◆ **TASK STATEMENT**
Pictures excluded, copy word for word the lines from the one holding "This screenshot has height=372, width=508." through the last line below.

◆ **Stored data**

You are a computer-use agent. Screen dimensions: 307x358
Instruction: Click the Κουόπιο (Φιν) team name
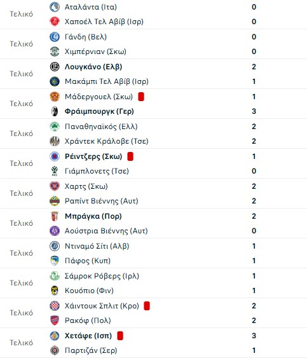[89, 291]
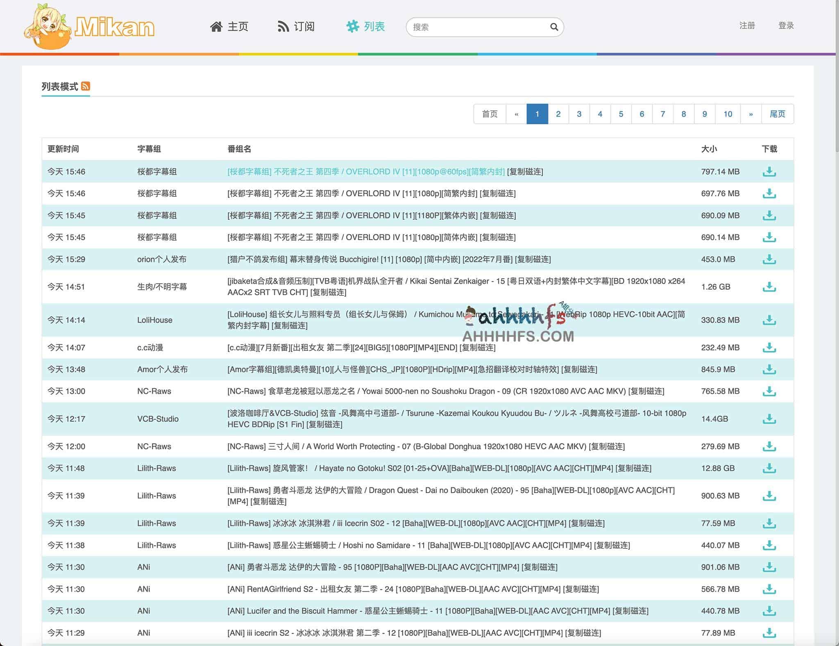Click page 5 pagination number
This screenshot has width=839, height=646.
tap(621, 113)
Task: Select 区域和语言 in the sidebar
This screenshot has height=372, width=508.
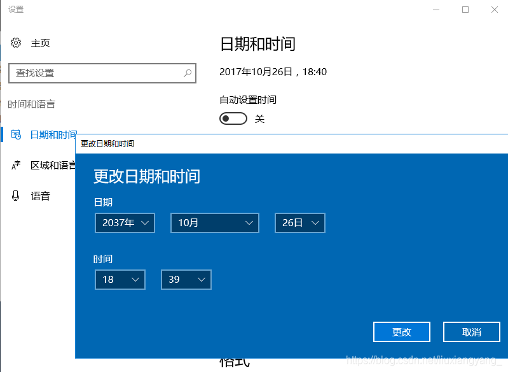Action: coord(53,166)
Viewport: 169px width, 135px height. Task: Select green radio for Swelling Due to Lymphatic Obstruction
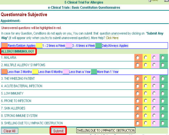(x=163, y=123)
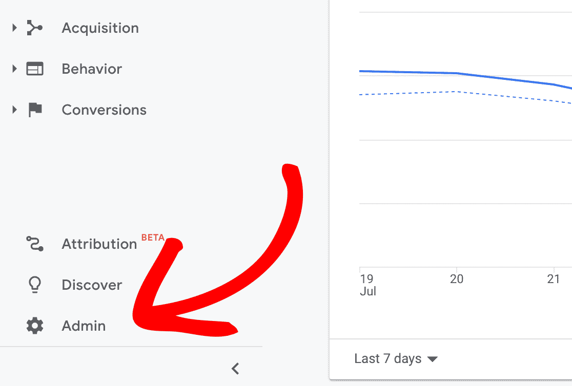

◆ **SOLUTION FOR THIS TASK**
This screenshot has height=372, width=508.
Action: coord(53,166)
Viewport: 169px width, 135px height. Task: Select green radio for Swelling Due to Lymphatic Obstruction
(x=163, y=123)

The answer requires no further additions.